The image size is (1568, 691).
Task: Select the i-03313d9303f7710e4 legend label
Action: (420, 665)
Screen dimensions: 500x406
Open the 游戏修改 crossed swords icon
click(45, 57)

________

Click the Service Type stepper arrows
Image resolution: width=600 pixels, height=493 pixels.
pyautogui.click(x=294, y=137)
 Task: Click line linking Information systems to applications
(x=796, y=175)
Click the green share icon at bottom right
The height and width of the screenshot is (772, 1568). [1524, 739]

________

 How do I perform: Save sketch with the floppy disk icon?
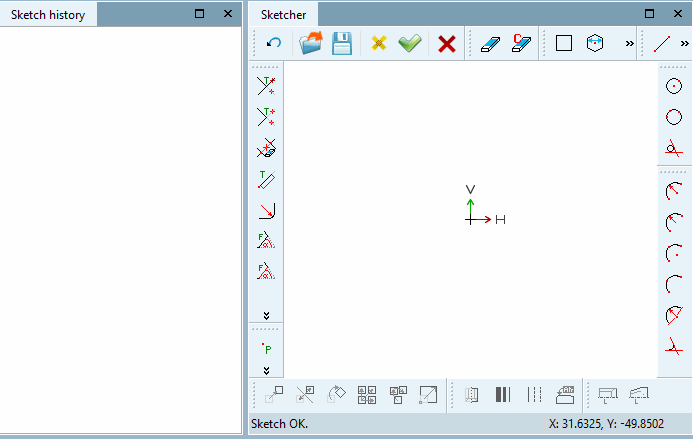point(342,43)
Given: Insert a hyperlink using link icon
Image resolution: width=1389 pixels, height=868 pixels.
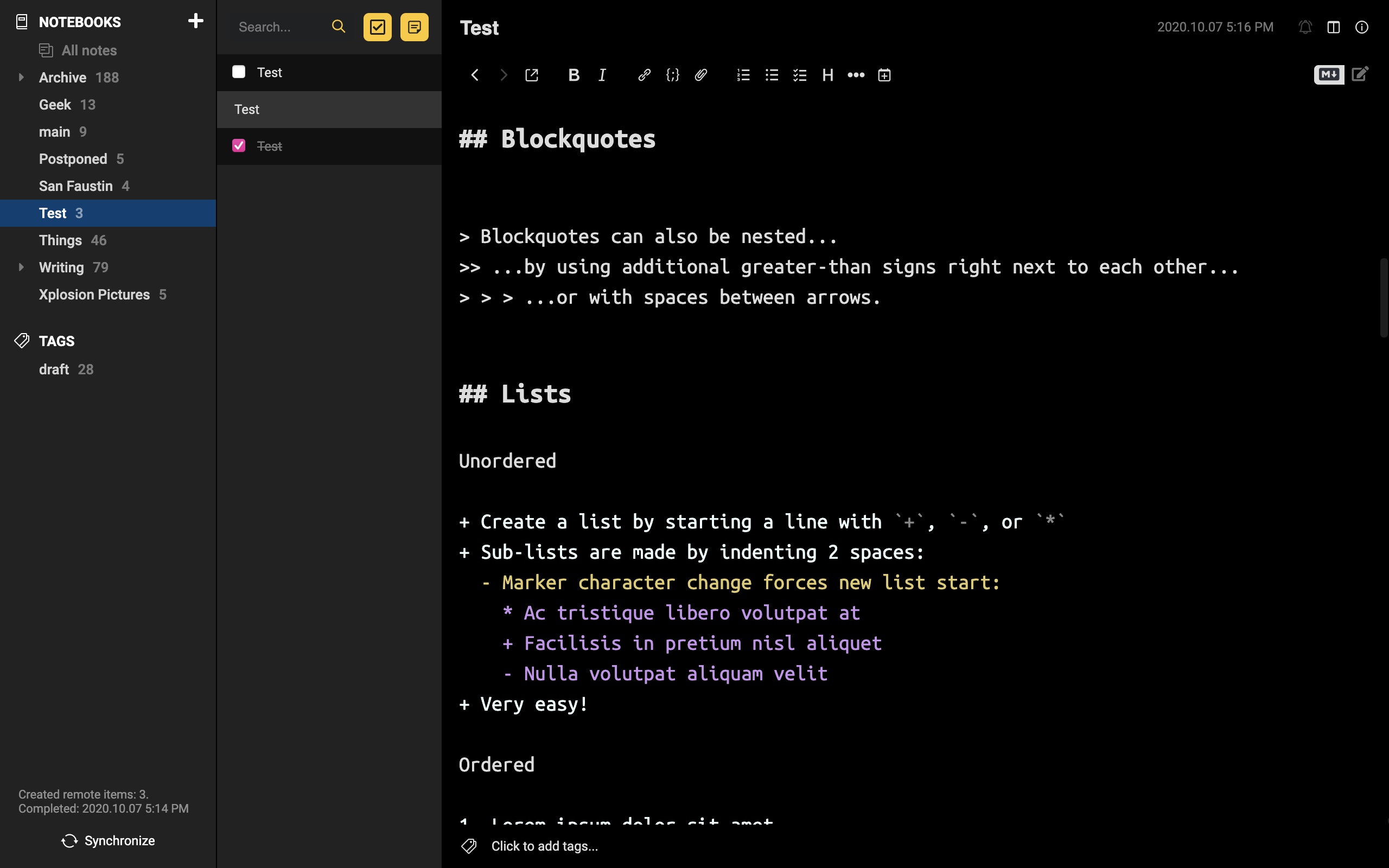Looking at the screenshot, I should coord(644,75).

________

- Objective: Please recast everything from the line containing "How do I perform: Save" down to the line containing "Looking at the" in the rows above as a numbered list, skipping blank lines and leaving out the pictures.

- The output:
1.  How do I perform: Save sketch with the floppy disk icon?
2. point(342,43)
3. Given: Insert a hyperlink using link icon
4. Image resolution: width=1389 pixels, height=868 pixels.
5. Looking at the screenshot, I should coord(644,75).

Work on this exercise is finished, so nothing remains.